Il McAmbiente Molto presto la multinazionale si è sottratta alle critiche
degli ambientalisti che l’accusavano di distruggere l’Amazzonia per far
posto alle mucche. E’ vero: McDonald’s si procura le mucche in loco, ma gli
allevamenti di cui si serve sono stati più volte sotto il mirino degli
animalisti per via del trattamento riservato agli animali. Un discorso a
parte merita il consumo di carne in generale. Qualcuno disse che l’uomo
capitalista è per definizione carnivoro. Dello smodato consumo di carne
abbiamo usufruito tutti senza eccezioni trasformando interi paesi del Terzo
mondo a fornitori del nostro hamburger quotidiano, le terre espropriate per
far posto alle mandrie o alle coltivazioni da allevamento.E per averla
tutti i giorni a costi accessibili, quella benedetta fettina, sono stati
necessari gli allevamenti industriali con il loro corollario
di inquinamento, spreco energetico e uno smodato aumento dello squilibrio
della ripartizione alimentare planetaria. La separazione degli allevamenti
dall’azienda agricola ha creato un paradosso: quella che era una ricchezza
- il letame utilizzato come concime naturale - è diventato un rifiuto
potenzialmente inquinante e molto difficile da gestire. Inoltre c’è il
problema della ripartizione planetaria delle risorse alimentari.

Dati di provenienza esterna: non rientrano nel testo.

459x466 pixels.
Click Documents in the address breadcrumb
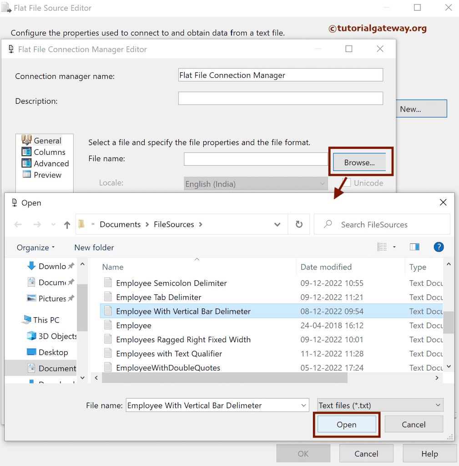click(x=120, y=224)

Attualmente circa il 38% della produzione mondiale di cereali è destinata
all’alimentazione degli animali mentre potrebbe essere destinata
direttamente all’alimentazione umana. Un ciclo interamente gestito dalle
grandi società transnazionali che penalizza l’agricoltura di sussistenza
dei piccoli coltivatori locali e incrementa la distruzione delle foreste
tropicali per fare spazio ai pascoli e alle colture.